[Stored items]
*** Block opens ***

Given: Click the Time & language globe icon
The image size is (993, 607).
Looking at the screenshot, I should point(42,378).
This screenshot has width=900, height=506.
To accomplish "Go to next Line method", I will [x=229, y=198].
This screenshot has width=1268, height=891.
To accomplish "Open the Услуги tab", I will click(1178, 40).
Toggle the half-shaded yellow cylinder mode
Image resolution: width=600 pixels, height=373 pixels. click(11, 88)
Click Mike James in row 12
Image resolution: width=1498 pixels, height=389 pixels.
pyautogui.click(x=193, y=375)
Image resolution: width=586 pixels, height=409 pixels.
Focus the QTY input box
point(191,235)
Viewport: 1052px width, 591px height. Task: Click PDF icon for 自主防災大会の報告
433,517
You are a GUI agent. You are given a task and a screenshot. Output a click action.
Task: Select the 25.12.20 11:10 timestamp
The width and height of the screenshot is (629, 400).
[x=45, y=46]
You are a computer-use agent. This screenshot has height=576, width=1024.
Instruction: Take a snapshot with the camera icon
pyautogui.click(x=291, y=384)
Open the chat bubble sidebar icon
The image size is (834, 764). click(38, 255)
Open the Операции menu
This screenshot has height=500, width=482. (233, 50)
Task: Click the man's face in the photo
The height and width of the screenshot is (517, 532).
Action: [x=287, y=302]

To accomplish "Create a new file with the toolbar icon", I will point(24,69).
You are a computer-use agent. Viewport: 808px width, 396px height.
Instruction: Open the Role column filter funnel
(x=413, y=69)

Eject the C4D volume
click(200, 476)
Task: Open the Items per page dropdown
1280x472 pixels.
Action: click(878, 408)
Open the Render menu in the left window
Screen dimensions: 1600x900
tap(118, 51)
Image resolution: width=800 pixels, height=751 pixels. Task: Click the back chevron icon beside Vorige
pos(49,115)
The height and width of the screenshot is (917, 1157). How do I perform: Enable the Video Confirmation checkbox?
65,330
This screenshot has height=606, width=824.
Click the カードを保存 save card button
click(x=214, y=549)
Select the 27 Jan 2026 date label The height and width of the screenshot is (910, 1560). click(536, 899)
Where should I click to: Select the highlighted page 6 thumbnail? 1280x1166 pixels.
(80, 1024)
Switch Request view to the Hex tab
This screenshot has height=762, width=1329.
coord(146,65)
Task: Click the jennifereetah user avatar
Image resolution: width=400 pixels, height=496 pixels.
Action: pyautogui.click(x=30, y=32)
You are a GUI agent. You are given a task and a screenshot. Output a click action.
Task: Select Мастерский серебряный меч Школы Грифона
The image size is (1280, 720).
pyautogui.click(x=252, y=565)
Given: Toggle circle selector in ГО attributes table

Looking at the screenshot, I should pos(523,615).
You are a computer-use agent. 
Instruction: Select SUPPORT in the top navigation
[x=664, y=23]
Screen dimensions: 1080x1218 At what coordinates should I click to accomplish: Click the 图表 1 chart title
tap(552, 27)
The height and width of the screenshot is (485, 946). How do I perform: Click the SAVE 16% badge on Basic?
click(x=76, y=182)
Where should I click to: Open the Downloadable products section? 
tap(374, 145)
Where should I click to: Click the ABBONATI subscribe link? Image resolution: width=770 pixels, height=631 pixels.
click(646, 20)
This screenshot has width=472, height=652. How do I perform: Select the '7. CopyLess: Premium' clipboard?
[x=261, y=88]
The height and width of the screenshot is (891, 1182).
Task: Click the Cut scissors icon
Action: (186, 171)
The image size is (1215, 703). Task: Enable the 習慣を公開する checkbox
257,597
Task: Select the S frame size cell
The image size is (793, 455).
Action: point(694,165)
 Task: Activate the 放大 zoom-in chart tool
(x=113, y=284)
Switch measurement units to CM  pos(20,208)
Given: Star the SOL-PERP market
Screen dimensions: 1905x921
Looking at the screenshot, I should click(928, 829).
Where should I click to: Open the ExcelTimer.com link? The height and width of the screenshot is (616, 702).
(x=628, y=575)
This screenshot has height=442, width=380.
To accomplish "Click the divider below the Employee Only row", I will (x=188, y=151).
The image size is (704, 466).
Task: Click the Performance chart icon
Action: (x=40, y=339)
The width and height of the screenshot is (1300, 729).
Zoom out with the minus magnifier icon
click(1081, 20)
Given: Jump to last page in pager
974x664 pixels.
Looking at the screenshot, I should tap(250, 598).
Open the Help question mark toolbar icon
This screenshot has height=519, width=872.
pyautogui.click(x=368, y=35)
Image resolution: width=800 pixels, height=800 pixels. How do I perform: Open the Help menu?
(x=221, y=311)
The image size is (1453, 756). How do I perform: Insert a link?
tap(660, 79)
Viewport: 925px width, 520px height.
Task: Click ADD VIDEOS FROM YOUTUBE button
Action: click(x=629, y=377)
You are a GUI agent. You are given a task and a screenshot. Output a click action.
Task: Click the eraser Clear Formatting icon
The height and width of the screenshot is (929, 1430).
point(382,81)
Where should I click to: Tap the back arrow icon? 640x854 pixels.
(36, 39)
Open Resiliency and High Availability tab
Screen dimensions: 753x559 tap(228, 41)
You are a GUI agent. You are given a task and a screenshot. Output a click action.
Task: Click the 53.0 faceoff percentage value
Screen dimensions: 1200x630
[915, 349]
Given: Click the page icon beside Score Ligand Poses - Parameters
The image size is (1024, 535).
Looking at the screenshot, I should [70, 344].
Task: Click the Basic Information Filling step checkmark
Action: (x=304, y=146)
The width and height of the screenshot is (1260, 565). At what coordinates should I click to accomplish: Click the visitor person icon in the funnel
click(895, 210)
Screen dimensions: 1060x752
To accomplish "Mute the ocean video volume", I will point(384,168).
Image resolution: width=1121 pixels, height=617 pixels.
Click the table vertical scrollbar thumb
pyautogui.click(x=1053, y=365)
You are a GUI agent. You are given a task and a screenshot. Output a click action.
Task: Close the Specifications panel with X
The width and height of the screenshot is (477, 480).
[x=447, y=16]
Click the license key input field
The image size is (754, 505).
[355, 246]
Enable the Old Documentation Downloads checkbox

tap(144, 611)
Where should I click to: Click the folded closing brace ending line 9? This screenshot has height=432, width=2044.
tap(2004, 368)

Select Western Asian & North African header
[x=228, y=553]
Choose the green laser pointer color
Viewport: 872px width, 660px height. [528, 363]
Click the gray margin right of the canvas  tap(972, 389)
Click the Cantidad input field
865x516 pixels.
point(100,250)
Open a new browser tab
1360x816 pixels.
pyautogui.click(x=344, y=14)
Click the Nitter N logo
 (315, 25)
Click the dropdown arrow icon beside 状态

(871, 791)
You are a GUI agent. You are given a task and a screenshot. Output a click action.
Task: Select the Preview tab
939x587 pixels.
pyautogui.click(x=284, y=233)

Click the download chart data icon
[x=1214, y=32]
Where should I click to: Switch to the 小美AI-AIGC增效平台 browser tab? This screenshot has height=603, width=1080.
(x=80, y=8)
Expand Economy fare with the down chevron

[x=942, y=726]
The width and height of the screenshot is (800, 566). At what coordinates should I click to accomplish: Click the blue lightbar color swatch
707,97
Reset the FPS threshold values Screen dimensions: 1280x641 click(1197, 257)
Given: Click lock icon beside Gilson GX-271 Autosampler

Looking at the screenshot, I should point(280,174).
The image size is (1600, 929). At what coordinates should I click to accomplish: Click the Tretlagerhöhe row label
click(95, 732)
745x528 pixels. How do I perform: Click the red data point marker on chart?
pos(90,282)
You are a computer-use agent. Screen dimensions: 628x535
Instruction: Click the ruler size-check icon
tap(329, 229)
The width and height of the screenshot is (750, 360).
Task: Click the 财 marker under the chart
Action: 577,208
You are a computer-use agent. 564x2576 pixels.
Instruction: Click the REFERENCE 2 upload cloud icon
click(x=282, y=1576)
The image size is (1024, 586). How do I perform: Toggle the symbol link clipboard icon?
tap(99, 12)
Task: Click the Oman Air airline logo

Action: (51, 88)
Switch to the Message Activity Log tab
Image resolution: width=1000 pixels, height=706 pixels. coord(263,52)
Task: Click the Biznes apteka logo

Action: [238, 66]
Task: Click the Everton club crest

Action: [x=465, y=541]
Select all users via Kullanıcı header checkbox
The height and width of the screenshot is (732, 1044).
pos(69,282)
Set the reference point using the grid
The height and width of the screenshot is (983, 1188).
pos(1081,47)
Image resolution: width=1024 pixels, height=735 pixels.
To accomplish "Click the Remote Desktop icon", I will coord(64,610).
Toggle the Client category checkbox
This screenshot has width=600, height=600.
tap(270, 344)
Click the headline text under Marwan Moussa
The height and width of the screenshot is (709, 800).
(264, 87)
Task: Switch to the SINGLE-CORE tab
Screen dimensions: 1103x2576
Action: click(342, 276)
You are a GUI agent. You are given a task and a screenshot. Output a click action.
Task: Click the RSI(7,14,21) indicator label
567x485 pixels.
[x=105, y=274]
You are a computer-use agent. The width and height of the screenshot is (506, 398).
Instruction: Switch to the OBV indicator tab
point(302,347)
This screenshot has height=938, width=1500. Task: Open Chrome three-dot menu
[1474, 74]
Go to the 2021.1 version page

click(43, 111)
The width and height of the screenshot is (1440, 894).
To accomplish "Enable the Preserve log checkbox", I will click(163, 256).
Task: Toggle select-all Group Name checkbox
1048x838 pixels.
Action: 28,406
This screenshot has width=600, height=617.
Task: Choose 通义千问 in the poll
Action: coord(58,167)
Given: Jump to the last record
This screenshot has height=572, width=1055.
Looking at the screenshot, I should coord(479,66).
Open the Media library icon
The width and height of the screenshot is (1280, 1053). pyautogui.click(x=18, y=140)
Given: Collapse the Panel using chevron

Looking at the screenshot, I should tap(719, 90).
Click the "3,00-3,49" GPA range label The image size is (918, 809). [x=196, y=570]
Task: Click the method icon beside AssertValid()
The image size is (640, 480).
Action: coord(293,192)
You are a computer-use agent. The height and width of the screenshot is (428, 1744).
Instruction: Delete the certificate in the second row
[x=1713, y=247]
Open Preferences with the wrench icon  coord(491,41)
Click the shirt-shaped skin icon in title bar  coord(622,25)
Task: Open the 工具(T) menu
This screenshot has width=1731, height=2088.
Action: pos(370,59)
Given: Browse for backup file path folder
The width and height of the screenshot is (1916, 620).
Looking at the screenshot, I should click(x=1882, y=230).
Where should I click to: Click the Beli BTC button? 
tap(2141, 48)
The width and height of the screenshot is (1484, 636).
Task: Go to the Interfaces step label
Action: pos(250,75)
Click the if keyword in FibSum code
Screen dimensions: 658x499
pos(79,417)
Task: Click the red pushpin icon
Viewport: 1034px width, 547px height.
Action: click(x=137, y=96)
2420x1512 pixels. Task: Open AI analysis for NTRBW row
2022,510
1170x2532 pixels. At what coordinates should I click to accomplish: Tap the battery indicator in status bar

*** Block closes ***

> The task: Search the entries for "Jump" and copy each matching line.

> Response to the task:
Given: Jump to last page in pager
Given: Jump to the last record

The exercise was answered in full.